__What to do__:
Extract the lines from the first line of the records below through the line containing "Leave a Comment (14, 125)", inclusive, and reproduce them exactly as written.

__Stored data entries__:
»»

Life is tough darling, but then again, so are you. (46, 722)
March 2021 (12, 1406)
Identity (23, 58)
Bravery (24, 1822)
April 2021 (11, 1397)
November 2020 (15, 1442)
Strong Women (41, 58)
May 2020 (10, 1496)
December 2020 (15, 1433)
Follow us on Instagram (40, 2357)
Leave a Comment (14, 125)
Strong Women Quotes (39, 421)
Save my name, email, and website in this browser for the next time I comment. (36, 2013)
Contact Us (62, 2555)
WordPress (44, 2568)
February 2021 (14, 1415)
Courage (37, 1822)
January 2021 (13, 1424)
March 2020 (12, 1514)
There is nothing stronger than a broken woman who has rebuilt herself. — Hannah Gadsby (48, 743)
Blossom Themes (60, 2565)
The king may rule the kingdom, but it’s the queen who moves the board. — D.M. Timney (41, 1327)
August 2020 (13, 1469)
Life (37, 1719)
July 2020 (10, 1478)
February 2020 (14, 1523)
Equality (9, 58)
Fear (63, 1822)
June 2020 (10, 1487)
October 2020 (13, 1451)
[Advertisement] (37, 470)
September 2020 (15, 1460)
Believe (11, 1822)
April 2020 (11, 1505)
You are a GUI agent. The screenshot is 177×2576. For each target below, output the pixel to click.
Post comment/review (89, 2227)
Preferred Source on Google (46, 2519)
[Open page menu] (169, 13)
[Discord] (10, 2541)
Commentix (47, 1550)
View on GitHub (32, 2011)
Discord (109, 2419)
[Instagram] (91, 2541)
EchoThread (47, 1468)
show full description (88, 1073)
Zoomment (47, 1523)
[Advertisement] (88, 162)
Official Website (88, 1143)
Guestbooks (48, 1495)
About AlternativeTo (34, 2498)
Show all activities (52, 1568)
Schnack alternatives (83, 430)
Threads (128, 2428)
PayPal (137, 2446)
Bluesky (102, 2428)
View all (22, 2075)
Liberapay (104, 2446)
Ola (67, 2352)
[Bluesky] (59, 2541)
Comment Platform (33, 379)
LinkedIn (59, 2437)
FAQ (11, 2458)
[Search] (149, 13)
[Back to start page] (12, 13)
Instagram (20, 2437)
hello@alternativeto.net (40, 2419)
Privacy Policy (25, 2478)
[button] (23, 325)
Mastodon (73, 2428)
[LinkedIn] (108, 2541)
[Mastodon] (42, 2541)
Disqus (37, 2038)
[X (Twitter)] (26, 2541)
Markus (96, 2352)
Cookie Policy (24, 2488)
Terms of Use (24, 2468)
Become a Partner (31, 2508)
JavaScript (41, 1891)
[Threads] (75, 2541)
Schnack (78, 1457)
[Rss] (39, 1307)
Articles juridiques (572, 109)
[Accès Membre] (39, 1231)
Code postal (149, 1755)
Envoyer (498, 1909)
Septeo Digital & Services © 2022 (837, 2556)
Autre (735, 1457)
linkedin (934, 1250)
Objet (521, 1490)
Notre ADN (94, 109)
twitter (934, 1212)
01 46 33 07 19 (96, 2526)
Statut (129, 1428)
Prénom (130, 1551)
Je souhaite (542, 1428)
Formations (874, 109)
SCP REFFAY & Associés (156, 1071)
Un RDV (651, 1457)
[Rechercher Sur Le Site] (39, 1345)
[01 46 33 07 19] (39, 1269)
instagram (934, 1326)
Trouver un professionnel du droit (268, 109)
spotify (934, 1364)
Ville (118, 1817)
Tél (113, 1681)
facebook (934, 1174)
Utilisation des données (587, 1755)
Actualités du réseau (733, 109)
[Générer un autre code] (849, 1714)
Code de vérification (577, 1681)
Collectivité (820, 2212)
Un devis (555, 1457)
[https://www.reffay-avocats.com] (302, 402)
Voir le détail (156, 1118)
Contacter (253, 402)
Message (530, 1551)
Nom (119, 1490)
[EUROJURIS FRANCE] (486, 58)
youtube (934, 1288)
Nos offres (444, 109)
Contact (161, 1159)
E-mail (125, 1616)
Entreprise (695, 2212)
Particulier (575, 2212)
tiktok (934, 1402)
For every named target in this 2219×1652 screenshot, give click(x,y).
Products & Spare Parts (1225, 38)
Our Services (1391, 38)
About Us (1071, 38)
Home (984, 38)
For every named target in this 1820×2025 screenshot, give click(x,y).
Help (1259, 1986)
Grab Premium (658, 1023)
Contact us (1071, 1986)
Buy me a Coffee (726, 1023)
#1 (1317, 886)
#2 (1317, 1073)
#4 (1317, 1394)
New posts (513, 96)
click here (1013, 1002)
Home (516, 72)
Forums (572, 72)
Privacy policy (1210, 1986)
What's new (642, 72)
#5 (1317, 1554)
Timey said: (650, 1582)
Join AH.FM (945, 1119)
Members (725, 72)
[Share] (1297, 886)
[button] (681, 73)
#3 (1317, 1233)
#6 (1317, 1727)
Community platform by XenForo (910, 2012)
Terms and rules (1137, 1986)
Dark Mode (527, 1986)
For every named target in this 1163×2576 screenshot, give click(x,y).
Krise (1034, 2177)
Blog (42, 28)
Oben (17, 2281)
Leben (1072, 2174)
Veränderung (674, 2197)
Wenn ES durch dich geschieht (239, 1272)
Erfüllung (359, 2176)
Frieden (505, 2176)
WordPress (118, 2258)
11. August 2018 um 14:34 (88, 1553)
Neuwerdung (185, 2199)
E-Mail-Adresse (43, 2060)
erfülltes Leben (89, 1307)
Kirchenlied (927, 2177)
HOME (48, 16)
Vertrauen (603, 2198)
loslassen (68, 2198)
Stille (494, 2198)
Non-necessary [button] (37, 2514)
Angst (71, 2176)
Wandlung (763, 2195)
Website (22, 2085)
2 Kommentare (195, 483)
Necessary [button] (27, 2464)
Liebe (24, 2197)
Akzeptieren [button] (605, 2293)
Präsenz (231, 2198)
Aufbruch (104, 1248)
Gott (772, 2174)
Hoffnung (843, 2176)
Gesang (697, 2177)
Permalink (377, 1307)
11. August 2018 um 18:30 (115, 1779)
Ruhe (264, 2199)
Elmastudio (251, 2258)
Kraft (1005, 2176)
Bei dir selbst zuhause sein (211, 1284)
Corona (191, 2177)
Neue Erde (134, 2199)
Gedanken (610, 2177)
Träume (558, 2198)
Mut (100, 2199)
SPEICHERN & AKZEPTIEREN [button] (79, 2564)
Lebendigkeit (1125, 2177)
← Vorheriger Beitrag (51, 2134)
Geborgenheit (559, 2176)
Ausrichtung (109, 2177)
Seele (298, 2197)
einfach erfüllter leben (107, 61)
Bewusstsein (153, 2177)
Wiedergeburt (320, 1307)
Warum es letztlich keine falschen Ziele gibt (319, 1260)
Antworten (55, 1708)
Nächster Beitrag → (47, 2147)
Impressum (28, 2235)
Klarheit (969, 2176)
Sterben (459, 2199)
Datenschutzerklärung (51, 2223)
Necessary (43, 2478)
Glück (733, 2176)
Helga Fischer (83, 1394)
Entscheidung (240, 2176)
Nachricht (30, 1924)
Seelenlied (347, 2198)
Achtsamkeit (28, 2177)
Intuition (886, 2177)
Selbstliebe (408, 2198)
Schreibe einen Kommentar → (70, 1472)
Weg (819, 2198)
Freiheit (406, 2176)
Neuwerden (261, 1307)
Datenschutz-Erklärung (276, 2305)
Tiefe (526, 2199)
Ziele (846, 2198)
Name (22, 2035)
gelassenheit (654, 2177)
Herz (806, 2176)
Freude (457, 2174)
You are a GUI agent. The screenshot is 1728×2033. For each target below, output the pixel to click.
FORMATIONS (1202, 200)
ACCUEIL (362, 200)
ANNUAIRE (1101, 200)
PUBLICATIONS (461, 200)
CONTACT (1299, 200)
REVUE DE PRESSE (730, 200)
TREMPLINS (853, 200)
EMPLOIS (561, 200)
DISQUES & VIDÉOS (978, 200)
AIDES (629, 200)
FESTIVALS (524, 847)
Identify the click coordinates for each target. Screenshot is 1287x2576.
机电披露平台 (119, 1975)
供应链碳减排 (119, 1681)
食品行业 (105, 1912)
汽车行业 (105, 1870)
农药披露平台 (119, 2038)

««

__Output for this task__:
Life is tough darling, but then again, so are you. (46, 722)
March 2021 (12, 1406)
Identity (23, 58)
Bravery (24, 1822)
April 2021 (11, 1397)
November 2020 (15, 1442)
Strong Women (41, 58)
May 2020 (10, 1496)
December 2020 (15, 1433)
Follow us on Instagram (40, 2357)
Leave a Comment (14, 125)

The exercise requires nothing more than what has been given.